Item 1.01 Entry into a Material Definitive Agreement.
On October 8, 2024, Bio - Path Holdings, Inc. (the “Company”) entered into a securities purchase agreement (the “Purchase Agreement”) with an institutional investor (the “Purchaser”) for the issuance and sale in a private placement (the “Private Placement”) of (i) pre-funded warrants to purchase up to 4,597,702 shares of Common Stock (the “Pre-Funded Warrants”), (ii) series A warrants to purchase up to 6,407,657 shares of Common Stock (the “Series A Warrants”), and (iii) series B warrants to purchase up to 6,407,657 shares of Common Stock (the “Series B Warrants” and together with the Series A Warrants, the “Common Warrants”). The purchase price of each Pre-Funded Warrant and accompanying Common Warrants was $0.869. The Company must seek approval from its stockholders (the “Stockholder Approval”) for the the issuance of the shares issuable upon exercise of the Common Warrants by January 8, 2025. In the event the stockholders of the Company do not approve the issuance, the Company is required to seek Stockholder Approval every 90 days thereafter until Stockholder Approval is obtained or until the Common Warrants are no longer outstanding.
The Common Warrants are exercisable commencing on the date of Stockholder Approval at an exercise price of $1.00 per share. The Series A Warrants will expire five years from the date of Stockholder Approval and the Series B Warrants will expire twenty - four months from the date of Stockholder Approval. The Pre-Funded Warrants are exercisable immediately upon issuance at an exercise price of $0.001 per share and may be exercised at any time until the Pre-Funded Warrants are exercised in full. A holder of Pre-Funded Warrants or Common Warrants (together with its affiliates) may not exercise any portion of such warrants to the extent that the holder would own more than 4.99% (or, at the election of the holder 9.99%) of the Company’s outstanding Common Stock immediately after exercise.
In connection with the Private Placement, the Company entered into a registration rights agreement (the “Registration Rights Agreement”), dated as of October 8, 2024, with the Purchaser, pursuant to which the Company agreed to prepare and file a registration statement with the Securities and Exchange Commission (the “SEC”) registering the resale of the securities issued in the Private Placement no later than 10 days after the date of the Registration Rights Agreement, and to use its commercially reasonable efforts to have the registration statement declared effective as promptly as practical thereafter, and in any event no later than 30 days following the date of the Registration Rights Agreement (or 60 days following the date of the Registration Rights Agreement in the event of a “full review” by the SEC).
The Private Placement closed on October 10, 2024 (the “Closing Date”).
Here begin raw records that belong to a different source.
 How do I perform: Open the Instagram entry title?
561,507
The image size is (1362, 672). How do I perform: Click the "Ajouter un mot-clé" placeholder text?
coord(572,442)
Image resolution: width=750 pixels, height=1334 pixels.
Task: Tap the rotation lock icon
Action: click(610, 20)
The gross proceeds to the Company from the Private Placement were approximately $4.0 million, before deducting placement agent fees and offering expenses payable by the Company. The Company intends to use the net proceeds received from the Private Placement for general corporate purposes and working capital.
H.C. Wainwright & Co., LLC (“Wainwright”) acted as the Company’s exclusive placement agent in connection with the Private Placement, pursuant to that certain engagement letter, dated as of September 26, 2024, between the Company and Wainwright (the “Engagement Letter”). Pursuant to the Engagement Letter, the Company paid or agreed to pay Wainwright (i) a cash fee equal to 7.5% of the aggregate gross proceeds of the Private Placement, (ii) a management fee of 1.0% of the aggregate gross proceeds of the Private Placement, (iii) upon any exercise for cash of the Common Warrants, a cash fee of 7.5% of the aggregate gross exercise price paid in cash, and (iv) upon any exercise for cash of Common Warrants, a management fee of 1.0% of the aggregate gross exercise price paid in cash. In addition, the Company agreed to pay Wainwright certain expenses and issued to Wainwright or its designees warrants (the “Placement Agent Warrants”) to purchase up to an aggregate of 344,828 shares of Common Stock at an exercise price equal to $1.0875 per share. Upon any exercise for cash of the Common Warrants, the Company shall also issue warrants to Wainwright to purchase the number of shares of Common Stock equal to 7.5% of the aggregate number of such shares of Common Stock underlying the Warrants that have been so exercised at an exercise price equal to $1.0875 per share, which warrants will be in substantially the same form and on the same terms as the Placement Agent Warrants. The Placement Agent Warrants are exercisable starting on the date of Stockholder Approval and have a term of exercise equal to five years from the date of Stockholder Approval.
In connection with the Private Placement, the Company and the Purchaser agreed to cancel such Purchaser’s series A warrants to purchase 1,809,955 shares of common stock and series B warrants to purchase 1,809,955 shares of common stock issued to such Purchaser on June 5, 2024, effective as of the Closing Date.